What could be the solution?

First of all we tried hard to limit promotion and even de-promoted some functions (rust-lang/rust#67531, rust-lang/rust#71796). We distinguish between "implicit" and "explicit" promotion context (see here, and are less careful in "explicit" contexts such as const initializers. However, even those can have dead code, so all the problems caused by promoteds that fail to evaluate still apply.

But what is the endgame here, what is a subset of promotable expressions that actually avoids all these problems? The largest possible subset is the set of expressions that cannot fail to evaluate. This covers almost all of the above problems; if we consider validation failures (such as invalid results of unsafe code or unexpected interior mutability) to also be evaluation failures, then I think this indeed covers all the problems.
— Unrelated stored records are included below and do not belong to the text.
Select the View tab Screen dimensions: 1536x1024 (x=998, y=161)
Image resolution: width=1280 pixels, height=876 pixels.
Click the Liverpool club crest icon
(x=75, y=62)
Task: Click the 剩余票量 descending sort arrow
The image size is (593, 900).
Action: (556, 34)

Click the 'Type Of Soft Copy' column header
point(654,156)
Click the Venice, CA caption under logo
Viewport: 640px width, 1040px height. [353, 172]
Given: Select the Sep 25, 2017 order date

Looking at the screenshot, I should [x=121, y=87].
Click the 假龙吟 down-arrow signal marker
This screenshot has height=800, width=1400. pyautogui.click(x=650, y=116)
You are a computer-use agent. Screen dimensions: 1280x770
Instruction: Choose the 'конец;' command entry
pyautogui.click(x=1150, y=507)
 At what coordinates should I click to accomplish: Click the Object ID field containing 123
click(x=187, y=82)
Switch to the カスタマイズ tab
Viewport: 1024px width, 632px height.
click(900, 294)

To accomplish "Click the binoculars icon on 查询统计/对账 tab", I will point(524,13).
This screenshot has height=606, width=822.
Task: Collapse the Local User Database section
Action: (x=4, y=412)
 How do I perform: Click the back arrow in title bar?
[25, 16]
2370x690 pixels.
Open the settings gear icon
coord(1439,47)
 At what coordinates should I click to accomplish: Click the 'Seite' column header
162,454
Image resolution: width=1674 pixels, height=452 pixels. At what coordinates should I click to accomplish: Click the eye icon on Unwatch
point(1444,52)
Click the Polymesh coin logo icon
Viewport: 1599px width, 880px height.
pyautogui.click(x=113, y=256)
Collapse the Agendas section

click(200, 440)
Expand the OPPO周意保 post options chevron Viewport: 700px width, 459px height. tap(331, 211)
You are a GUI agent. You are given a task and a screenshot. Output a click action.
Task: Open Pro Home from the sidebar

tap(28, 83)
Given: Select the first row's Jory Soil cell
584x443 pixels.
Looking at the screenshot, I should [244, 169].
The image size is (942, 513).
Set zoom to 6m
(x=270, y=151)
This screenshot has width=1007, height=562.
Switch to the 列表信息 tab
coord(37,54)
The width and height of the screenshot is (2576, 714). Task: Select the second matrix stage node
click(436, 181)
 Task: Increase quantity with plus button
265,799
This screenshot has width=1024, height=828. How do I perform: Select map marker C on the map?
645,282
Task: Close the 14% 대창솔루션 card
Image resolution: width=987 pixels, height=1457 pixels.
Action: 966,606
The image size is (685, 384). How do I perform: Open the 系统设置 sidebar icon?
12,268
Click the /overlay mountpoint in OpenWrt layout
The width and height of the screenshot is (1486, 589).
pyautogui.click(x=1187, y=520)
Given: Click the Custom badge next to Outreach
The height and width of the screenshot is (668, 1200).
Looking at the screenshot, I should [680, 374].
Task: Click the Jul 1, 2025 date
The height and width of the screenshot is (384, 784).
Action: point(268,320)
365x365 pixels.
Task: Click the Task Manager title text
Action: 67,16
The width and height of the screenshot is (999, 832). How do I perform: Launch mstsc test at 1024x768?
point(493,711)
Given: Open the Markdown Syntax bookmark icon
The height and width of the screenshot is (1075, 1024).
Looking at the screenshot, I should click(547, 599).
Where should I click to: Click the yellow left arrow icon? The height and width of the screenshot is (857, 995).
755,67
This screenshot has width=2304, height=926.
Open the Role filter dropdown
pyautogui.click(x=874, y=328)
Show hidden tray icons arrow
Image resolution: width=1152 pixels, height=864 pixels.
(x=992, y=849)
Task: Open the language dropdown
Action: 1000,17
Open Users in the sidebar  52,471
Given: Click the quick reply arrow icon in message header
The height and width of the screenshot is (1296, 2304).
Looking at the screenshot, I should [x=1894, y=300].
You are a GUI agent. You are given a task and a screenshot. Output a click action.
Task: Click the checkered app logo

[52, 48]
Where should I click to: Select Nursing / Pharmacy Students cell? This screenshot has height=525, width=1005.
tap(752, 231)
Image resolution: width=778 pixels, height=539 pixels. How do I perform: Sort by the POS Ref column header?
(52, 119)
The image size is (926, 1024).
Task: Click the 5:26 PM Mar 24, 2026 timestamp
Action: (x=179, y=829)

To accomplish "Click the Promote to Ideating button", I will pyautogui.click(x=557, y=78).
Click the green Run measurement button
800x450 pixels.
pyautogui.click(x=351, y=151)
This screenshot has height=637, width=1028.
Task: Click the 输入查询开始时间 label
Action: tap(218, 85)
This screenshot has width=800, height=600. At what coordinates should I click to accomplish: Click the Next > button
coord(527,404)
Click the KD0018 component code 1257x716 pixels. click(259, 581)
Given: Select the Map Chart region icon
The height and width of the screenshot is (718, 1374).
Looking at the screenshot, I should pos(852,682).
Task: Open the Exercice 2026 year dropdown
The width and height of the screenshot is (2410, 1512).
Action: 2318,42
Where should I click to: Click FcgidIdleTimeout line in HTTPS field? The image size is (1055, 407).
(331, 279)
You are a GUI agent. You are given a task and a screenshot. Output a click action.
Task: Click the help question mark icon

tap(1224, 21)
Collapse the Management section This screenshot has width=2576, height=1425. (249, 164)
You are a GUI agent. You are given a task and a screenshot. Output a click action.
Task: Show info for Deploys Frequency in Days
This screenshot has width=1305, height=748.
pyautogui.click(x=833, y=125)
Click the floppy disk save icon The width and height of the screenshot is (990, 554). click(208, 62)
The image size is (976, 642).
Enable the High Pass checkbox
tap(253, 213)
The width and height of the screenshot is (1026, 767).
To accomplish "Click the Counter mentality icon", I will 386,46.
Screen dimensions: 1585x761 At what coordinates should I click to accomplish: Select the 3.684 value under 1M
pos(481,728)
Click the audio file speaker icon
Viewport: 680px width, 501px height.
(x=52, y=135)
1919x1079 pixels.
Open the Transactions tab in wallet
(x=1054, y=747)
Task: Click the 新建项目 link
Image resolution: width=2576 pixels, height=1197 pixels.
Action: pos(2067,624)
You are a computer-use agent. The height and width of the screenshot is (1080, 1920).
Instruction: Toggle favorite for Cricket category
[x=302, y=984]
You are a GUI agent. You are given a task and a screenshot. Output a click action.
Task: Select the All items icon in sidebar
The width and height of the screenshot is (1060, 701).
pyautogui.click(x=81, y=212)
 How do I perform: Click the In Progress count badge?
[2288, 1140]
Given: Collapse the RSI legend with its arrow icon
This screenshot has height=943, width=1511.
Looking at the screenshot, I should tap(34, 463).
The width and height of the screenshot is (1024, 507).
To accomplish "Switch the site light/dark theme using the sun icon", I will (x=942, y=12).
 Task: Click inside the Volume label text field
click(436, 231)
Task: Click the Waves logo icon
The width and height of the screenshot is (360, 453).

See this hackmd for the details of that possibility.

So the least thing would be to forbid all of fallible operations. Another choice, perhaps easier to explain, would be to say that we only promote things that would also be legal as a pattern. That would mean de-promoting all arithmetic and logical operations as well -- but it is not clear that we can get away with that, so we might have to settle for infallible operations.

The intended replacement for code that wants things to have static lifetime is to explicitly request that lifetime via rust-lang/rfcs#2920. Compilation fails when that const block fails to evaluate, which means that promotion itself cannot fail, thus satisfying the infallibility condition.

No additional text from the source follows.